Namun, ada harga yang harus dibayar. Setelah 30 tahun, Rama merasa terasing. Teman-teman dan keluarga meninggalkannya, sementara ia terus menjalani hidup tanpa tujuan yang jelas. Ia harus berpindah-pindah kota dan mengganti identitas berkali-kali agar tidak menimbulkan kecurigaan.


Dialog dengan Seorang Teman Lama

Pada tahun 2070, Rama bertemu kembali dengan Farhan, seorang sahabat lama yang kini sudah tua renta. Mereka duduk di sebuah kafe di Jakarta.
“Rama… Kamu? Masih seperti dulu? Bagaimana bisa?” tanya Farhan terkejut.

Rama tersenyum pahit. “Aku minum air dari sebuah gua bertahun-tahun lalu. Aku tidak bisa menua.”

Farhan terdiam sejenak, lalu berkata, “Mungkin kedengarannya hebat, tapi apa kamu tidak merasa lelah hidup terus-terusan seperti ini?”

Rama menghela napas panjang. “Kadang, aku merasa seperti terjebak dalam mimpi buruk. Orang-orang yang aku sayangi pergi satu per satu, sementara aku tetap di sini, sendirian.”


Butterfly Effect: Dunia dalam Bayangan Keabadian

Rama mencoba menjalani hidupnya dengan hati-hati agar keberadaannya tidak menarik perhatian. Namun, suatu hari, seorang ilmuwan tanpa sengaja mengetahui rahasia keabadiannya. Informasi ini bocor dan akhirnya tersebar luas. Dunia menjadi gempar. Orang-orang berbondong-bondong mencari gua misterius itu untuk mendapatkan kehidupan abadi.

Pemerintah di seluruh dunia mulai berlomba-lomba mengirim ekspedisi ke Sumatra, berusaha menemukan gua tersebut. Namun, air abadi yang ditemukan Rama ternyata tak hanya memberikan kehidupan panjang, tapi juga efek samping mengerikan: semakin lama seseorang hidup, semakin besar risiko mereka kehilangan emosi dan kepekaan, menjadi seperti cangkang kosong yang hanya eksis secara fisik.


Tahun 2150: Keabadian yang Menghancurkan

Pada abad ke-22, segelintir orang kaya dan berkuasa berhasil mendapatkan akses ke air abadi. Namun, alih-alih menjadi berkah, kehidupan panjang mereka membawa kekacauan. Para elit tak mau melepaskan kekuasaan, membuat struktur sosial dan politik dunia menjadi stagnan. Generasi muda kehilangan kesempatan untuk berkembang karena dunia dikendalikan oleh orang-orang yang sudah hidup ratusan tahun.

Pemberontakan terjadi di mana-mana. Orang-orang yang tidak bisa mendapatkan air abadi merasa ditindas, sementara mereka yang sudah hidup terlalu lama mulai kehilangan makna hidup. Ekonomi dan peradaban manusia mulai runtuh karena tidak ada lagi motivasi untuk berkembang. Kehidupan abadi ternyata menghilangkan rasa urgensi dan tujuan.


Dialog Terakhir di Gua

Pada tahun 2200, Rama kembali ke gua tempat ia pertama kali meminum air abadi. Kali ini, ia ditemani oleh seorang wanita bernama Mira, seorang ilmuwan yang ingin menghentikan kekacauan yang terjadi akibat keabadian.

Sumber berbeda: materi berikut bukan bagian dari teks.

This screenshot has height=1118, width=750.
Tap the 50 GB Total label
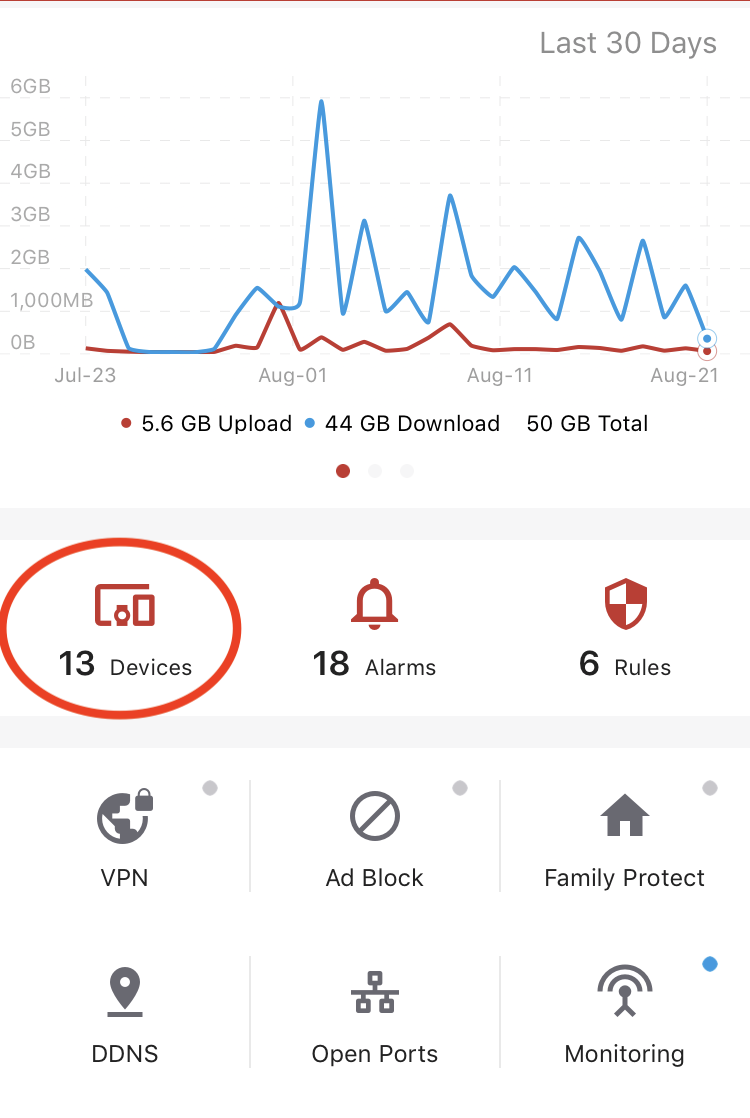587,424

“Kita harus menghancurkan sumber air ini,” kata Mira dengan tegas.

Rama menatap kolam jernih itu, teringat pada dirinya yang dulu—seorang remaja polos yang hanya ingin minum karena haus. “Air ini tidak seharusnya ditemukan,” gumamnya. “Kehidupan abadi bukan berkah. Ini kutukan.”

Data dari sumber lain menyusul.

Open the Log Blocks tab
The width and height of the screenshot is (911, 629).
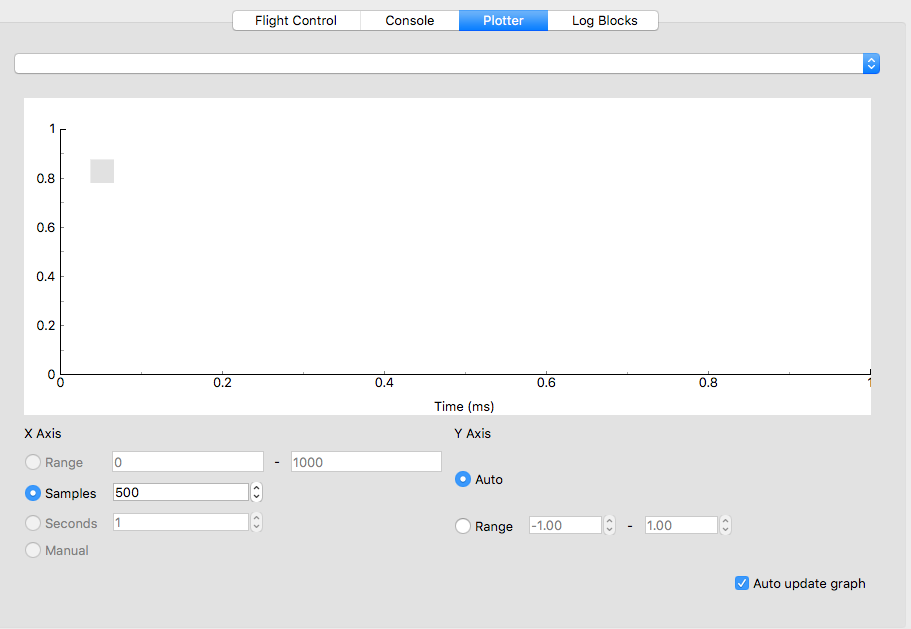pyautogui.click(x=604, y=20)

Mira mengangguk. “Jika kita biarkan, dunia akan terus terjebak dalam kekacauan.”

Dengan hati-hati, mereka menutup mulut gua dan menghancurkan sumber airnya. Saat pintu gua tertutup rapat, Rama merasa seolah-olah beban berat terangkat dari pundaknya.


Epilog: Harapan dalam Keterbatasan

Dengan hilangnya sumber air abadi, dunia perlahan berubah. Mereka yang telah meminum air itu mulai merasakan efek tubuh menua kembali. Kehidupan kembali berjalan seperti semula—dengan keterbatasan, kematian, dan kesempatan baru bagi setiap generasi.

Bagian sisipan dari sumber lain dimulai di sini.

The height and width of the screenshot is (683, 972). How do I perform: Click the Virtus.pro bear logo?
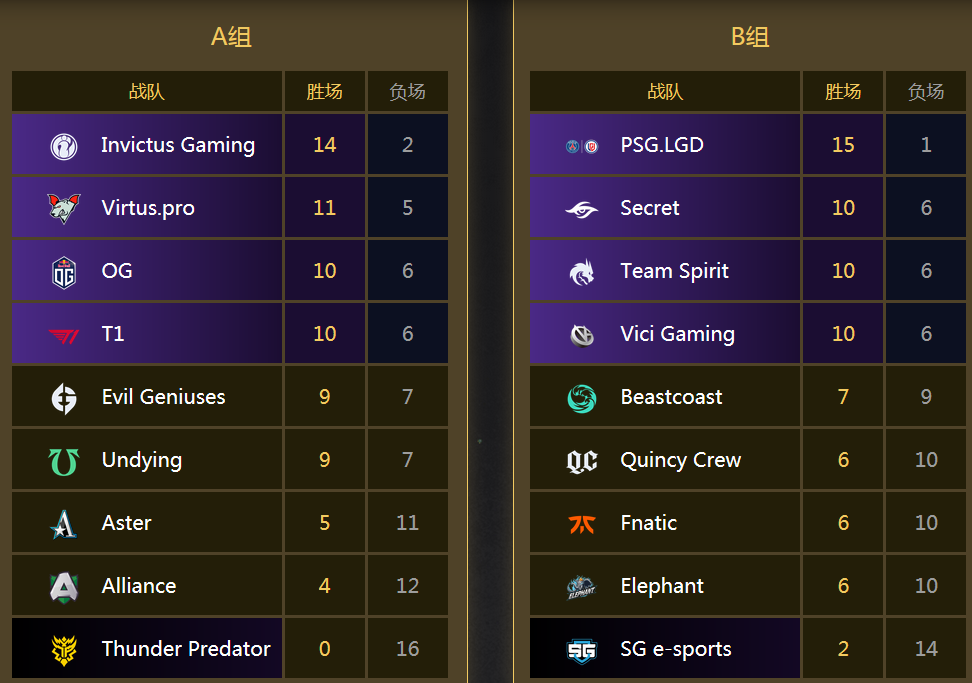(x=64, y=208)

Rama, meskipun masih abadi, akhirnya menemukan kedamaian. Ia memutuskan untuk menjalani hidup dengan cara yang berbeda, membantu orang lain memahami bahwa kehidupan adalah tentang makna, bukan tentang lamanya.

Pada suatu hari, ia berkata kepada Mira, “Aku mungkin akan hidup lebih lama dari siapa pun, tapi akhirnya aku paham. Hidup itu berarti justru karena ada akhirnya.”

Dan untuk pertama kalinya setelah berabad-abad, Rama tersenyum.